A 5-Year Audit of Accidental Dural Punctures, Postdural Puncture Headaches, and Failed Regional Anesthetics at a Tertiary-Care Medical Center
Author(s) -
S. Singh,
Shagufta Y. Chaudry,
A.L. Phelps,
Manuel C. Vallejo
Publication year - 2009
Publication title -
the scientific world journal
Language(s) - English
Resource type - Journals
SCImago Journal Rank - 0.453
H-Index - 93
eISSN - 2356-6140
pISSN - 1537-744X
DOI - 10.1100/tsw.2009.94
Subject(s) - medicine , headaches , complication , anesthesia , accidental , audit , tertiary care , regional anesthesia , epidural block , surgery , physics , management , acoustics , economics
Obstetric anesthesia-related complications occur as a result of labor epidural or spinal placement.
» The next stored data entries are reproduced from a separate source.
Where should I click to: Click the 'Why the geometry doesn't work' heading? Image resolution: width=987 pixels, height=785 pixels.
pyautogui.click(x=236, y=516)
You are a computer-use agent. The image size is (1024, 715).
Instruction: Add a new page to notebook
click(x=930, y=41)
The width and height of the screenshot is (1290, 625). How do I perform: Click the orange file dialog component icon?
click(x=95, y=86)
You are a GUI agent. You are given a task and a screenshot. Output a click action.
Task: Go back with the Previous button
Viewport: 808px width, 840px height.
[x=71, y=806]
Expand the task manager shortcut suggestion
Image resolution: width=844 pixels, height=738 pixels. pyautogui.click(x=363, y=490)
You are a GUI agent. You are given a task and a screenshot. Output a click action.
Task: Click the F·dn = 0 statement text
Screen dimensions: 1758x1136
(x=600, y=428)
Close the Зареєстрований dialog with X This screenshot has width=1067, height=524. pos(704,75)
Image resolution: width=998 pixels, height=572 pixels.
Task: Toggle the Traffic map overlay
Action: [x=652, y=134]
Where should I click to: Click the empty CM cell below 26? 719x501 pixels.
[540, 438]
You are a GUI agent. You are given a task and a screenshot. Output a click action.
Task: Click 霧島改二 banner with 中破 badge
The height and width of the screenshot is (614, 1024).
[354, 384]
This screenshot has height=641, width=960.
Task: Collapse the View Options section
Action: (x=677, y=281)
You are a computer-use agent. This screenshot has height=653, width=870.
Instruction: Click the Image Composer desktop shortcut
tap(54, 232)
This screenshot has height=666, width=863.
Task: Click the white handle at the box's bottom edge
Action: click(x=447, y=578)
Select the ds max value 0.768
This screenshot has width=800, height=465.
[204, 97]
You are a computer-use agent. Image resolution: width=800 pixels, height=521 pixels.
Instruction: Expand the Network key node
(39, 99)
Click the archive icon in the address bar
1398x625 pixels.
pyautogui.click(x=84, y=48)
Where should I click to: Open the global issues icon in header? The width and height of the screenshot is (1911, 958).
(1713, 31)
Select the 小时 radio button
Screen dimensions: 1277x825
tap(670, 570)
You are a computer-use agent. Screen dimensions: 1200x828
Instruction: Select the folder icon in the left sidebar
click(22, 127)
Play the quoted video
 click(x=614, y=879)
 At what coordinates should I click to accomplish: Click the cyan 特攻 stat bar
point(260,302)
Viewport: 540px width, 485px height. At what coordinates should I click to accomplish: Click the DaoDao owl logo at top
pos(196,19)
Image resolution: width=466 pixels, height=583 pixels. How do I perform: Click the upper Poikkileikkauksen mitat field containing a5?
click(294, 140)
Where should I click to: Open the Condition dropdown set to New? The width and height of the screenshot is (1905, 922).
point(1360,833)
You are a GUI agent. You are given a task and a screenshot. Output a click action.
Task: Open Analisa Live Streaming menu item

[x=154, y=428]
The purpose of this continuous quality-improvement audit was to review the occurrence of accidental dural punctures (ADPs), postdural puncture headaches (PDPHs), and failed regional anesthetics at an academic tertiary-care medical center over a 5-year period. Obstetric anesthesia complications contained in three databases consisting of ADPs, PDPHs, and failed regional anesthetics were matched to a perinatal database, with no complications serving as controls. Of the 40,894 consecutive parturients, there were 765 documented complications. Complication rates were 0.73% (95% CI: 0.65-0.82) for ADP, 0.49% (95% CI: 0.43-0.56) for PDPH, and 0.65% (95% CI: 0.57-0.73) for failed regional anesthetic. When compared to the no complication group, factors associated with obstetric anesthesia complications included increased weight and BMI (p < 0.01), epidural block (p < 0.01), and vaginal delivery (p < 0.01).